OCEANA, 55 E. 54th St.; 212-759-5941. The luxurious seafood temple's three-course, $48 lunch has long been one of the city's best bargains, offering nearly as many choices as the $78 dinner menu. But a new, three-course option for $33 is simply shocking.

OSTERIA DEL CIRCO, 120 W. 55th St.; 212-265-3636. I blink every time I have the three-course, $28 lunch, which offers four generously sized choices of appetizer and entrée.

Saturday, June 7, 2008

Good Eating at the Ball Park

For some unknown reason, going to baseball games makes me ravenous.  

The Baseball Food Pyramid

Evidently, I'm not the only one.  Here's a fun map of the best and worst foods available at each major league ball park.  Enjoy.

Wednesday, June 4, 2008

Big Apple BBQ Preview

My favorite weekend of the year, the Big Apple BBQ Block Party, is upon us.

With over a dozen different BBQ joints offering their wares this year, navigating the meaty landscape may require a guide.

I hereby humbly offer myself, if you choose to read on.

Our format will be as follows: I am dismissing all of the New York City restaurants in attendance. They are all too easy to try at any other time (including this very weekend after the festival hours end) to warrant consideration. That leaves us with the following contenders.

I will approach this from the standpoint that every BBQ lover has their own personal meat preference. This guide intends to steer you towards those pit masters who create versions of their meats that I believe to be the most outstanding relative to the average example. Without further adieu, here is the list:

If you can only eat one plate of BBQ…

Get a pulled pork sandwich from Big Bob Gibson Bar-B-Q, from Decatur, Alabama. Pit master Chris Lilly’s pork is chock full of nuanced smoky flavor and signature spices, while remaining moist and tender.

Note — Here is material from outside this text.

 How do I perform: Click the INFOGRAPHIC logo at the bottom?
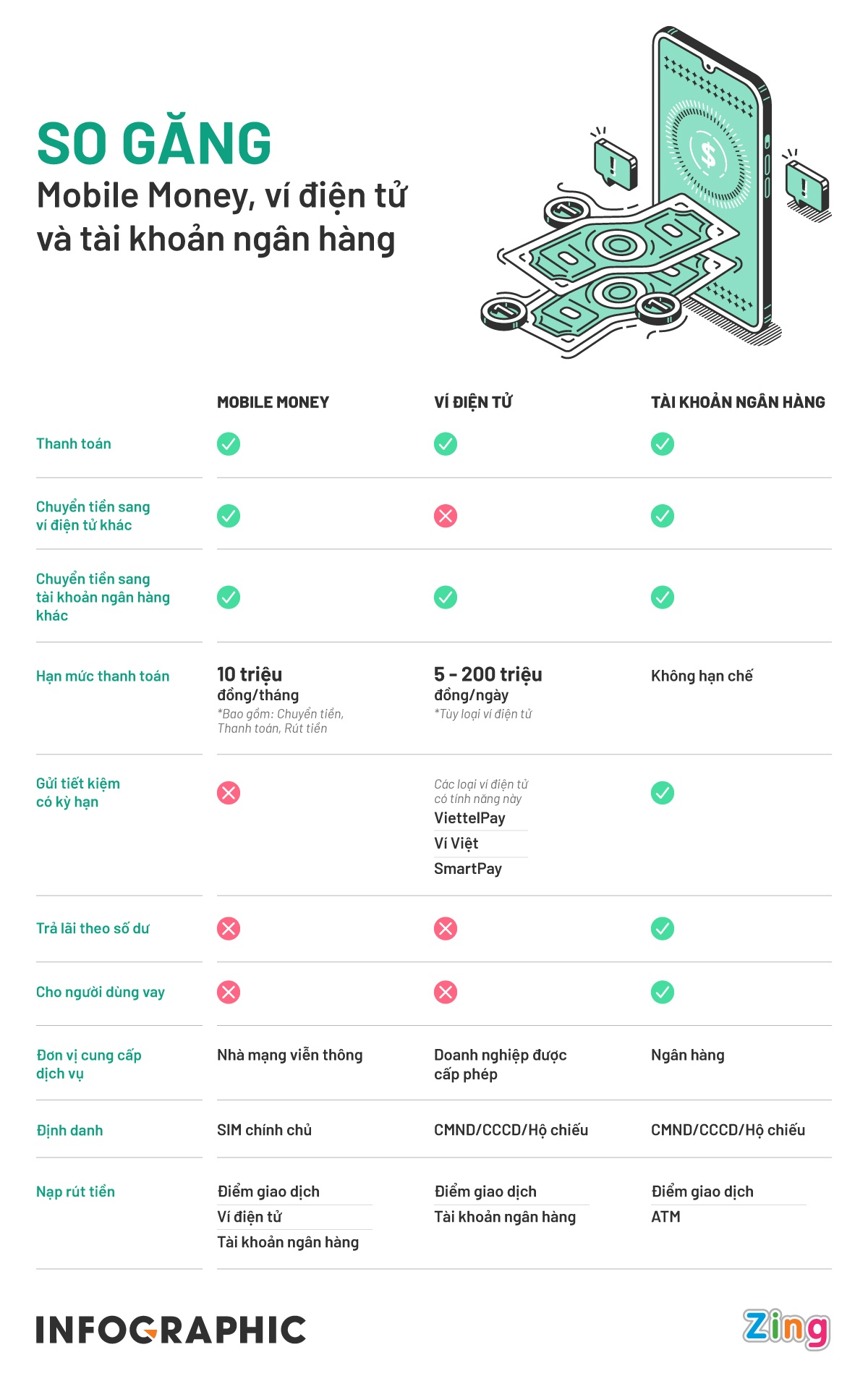[x=171, y=1330]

Bite into one of these sandwiches with your eyes closed and concentrate on letting flavors swirl around your mouth. You’ll understand why everyone is lining up.

If you can only eat two plates of BBQ…

Get a pulled pork sandwich from Big Bob Gibson Bar-B-Q and…

a plate of brisket and sausage from The Salt Lick, of Driftwood, Texas. Michael Rodriguez and crew are no longer the winners of the “longest distance traveled” award, but they are still the beef bbq kings. I’ll be the first to admit that their product is superior on their home turf (I’ve had the fortune of visiting the Driftwood local), but they are still turning out pink smoke laden beef and juicy, spicy sausage that bests the competition when they hit the big apple. Be sure to ask for a bit of the “moist” end of the brisket. You won’t be disappointed.

If you can only eat three plates of BBQ…

Get a pulled pork sandwich from Big Bob Gibson Bar-B-Q and a plate of brisket and sausage from The Salt Lick and…

a whole hog sandwich from Mitchell’s BBQ, of Wilson, North Carolina. For those unfamiliar to whole hog cooking, it involves slicing an entire pig right down the middle, seasoning the insides with spices and marinades and then smoking the whole thing on a huge grill. Whether your barbecue block party cravings lead you to sampling some of Ed Mitchell’s fine fare or not, you should definitely visit his area to check out the preparation process. Just like the enormous cauldron of Brunswick stew from the Proclamation Stew Crew, this is a spectacle not to be missed.

The meat, fortunately, more than makes up for the effort it takes to prepare it. Juicier than the traditional pulled pork sandwich, Mitchell’s whole hog is replete with a vinegar based sauce that gives it a kick not found in some of the other sandwiches on offering. The meat is rich and incredibly flavorful, though it lacks a bit of the complexity from smoke penetration found in the best pork shoulder creations.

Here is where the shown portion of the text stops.